__PROBLEM TO SOLVE__: In the data below, which lines hold the word "section"? Copy them.

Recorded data
----------
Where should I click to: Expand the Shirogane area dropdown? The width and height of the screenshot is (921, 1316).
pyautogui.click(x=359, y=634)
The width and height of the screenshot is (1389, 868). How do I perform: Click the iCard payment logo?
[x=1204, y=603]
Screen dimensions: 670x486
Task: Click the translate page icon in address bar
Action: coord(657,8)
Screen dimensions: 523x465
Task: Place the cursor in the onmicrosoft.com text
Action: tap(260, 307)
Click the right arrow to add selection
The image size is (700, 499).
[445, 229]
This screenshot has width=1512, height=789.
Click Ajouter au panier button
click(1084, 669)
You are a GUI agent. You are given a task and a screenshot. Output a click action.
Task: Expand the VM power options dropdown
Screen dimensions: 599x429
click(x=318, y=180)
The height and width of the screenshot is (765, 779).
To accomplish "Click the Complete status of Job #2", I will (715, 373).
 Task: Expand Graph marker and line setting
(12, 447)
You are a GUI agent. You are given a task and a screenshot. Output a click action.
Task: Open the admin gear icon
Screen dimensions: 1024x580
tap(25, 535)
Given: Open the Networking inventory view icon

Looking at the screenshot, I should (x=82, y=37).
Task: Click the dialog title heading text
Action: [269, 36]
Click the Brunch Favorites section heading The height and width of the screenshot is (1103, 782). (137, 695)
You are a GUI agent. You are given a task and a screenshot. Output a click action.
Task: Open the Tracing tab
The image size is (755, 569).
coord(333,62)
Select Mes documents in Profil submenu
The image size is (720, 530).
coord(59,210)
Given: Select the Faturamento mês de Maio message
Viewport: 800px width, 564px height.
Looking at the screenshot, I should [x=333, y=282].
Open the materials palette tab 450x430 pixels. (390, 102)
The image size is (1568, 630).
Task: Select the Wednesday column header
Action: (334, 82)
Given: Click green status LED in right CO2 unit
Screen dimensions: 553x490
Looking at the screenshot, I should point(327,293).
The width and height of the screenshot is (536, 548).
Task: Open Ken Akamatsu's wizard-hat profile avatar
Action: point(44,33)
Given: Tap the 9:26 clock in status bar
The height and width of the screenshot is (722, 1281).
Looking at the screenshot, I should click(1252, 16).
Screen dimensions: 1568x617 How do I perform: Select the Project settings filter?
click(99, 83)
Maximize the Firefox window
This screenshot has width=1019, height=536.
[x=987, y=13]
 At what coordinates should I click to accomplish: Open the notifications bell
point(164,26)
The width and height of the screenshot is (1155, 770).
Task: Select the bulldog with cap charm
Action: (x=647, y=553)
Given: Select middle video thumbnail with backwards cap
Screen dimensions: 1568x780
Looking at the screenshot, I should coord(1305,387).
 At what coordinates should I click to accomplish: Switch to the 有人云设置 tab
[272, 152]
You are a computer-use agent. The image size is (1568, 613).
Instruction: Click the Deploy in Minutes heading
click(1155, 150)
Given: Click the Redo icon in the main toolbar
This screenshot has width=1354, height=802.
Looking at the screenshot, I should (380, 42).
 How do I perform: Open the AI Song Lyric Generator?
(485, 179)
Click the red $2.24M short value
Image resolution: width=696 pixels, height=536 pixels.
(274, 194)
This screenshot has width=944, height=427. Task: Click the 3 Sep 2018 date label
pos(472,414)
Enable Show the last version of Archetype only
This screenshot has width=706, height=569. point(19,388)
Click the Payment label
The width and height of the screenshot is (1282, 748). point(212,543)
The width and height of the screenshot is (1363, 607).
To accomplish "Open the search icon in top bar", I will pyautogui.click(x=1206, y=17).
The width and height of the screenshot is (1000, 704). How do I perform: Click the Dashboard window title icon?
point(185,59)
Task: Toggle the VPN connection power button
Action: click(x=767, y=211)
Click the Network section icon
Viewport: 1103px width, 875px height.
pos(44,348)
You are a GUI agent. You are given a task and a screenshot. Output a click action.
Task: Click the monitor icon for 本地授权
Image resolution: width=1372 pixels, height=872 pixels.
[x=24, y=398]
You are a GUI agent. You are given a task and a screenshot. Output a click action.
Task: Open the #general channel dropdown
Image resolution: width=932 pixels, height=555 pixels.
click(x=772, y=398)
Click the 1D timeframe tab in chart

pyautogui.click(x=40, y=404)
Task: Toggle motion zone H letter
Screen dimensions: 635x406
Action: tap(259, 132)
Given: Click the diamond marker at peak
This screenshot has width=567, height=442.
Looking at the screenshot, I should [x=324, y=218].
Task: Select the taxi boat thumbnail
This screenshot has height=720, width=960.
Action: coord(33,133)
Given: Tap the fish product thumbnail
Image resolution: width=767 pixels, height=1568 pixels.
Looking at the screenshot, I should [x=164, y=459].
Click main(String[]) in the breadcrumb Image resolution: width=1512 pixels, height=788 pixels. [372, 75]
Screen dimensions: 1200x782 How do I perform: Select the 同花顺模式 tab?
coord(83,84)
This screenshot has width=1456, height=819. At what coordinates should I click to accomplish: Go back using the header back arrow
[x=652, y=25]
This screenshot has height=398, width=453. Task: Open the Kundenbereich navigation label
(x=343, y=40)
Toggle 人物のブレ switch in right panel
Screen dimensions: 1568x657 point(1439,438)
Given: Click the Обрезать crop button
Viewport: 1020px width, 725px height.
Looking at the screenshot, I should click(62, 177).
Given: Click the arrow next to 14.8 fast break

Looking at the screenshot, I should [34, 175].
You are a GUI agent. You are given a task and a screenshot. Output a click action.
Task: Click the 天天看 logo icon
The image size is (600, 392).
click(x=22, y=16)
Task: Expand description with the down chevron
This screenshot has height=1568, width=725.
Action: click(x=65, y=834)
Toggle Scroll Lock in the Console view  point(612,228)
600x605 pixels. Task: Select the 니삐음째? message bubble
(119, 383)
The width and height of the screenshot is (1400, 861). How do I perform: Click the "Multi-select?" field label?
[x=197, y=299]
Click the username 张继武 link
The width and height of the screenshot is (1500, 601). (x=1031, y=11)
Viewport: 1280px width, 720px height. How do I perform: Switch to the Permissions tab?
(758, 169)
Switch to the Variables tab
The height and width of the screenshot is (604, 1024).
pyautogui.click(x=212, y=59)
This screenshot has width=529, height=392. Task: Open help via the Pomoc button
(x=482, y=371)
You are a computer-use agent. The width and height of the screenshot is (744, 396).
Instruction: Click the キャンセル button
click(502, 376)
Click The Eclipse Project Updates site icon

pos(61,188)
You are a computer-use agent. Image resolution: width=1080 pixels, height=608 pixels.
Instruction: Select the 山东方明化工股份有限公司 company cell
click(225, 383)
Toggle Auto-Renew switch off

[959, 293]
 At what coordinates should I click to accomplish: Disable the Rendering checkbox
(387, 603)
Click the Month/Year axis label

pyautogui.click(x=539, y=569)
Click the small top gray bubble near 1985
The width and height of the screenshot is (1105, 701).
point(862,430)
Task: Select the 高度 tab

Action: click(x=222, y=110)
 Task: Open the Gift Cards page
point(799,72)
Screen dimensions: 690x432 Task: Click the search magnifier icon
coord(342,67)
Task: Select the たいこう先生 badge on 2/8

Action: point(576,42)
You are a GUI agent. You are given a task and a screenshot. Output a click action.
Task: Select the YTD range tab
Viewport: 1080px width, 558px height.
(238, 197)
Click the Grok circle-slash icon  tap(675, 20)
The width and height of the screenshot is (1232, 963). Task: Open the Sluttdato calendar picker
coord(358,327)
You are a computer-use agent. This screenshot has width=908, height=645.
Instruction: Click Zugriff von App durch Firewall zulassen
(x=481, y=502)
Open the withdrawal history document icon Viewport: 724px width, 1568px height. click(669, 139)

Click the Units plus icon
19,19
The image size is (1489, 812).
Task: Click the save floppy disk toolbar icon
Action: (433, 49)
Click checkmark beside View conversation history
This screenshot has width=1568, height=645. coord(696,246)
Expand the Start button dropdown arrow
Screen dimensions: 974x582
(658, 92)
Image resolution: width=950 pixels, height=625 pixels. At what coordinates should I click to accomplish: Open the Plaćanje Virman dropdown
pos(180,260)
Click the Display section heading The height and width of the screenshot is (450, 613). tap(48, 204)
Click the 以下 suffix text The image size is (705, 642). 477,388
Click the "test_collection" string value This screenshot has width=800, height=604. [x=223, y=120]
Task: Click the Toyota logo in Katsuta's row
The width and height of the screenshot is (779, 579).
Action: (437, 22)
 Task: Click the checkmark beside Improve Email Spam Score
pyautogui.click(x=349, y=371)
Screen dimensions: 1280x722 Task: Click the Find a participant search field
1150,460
----------
__OUTPUT__:
Click the Brunch Favorites section heading The height and width of the screenshot is (1103, 782). (137, 695)
Click the Network section icon
Click the Display section heading The height and width of the screenshot is (450, 613). tap(48, 204)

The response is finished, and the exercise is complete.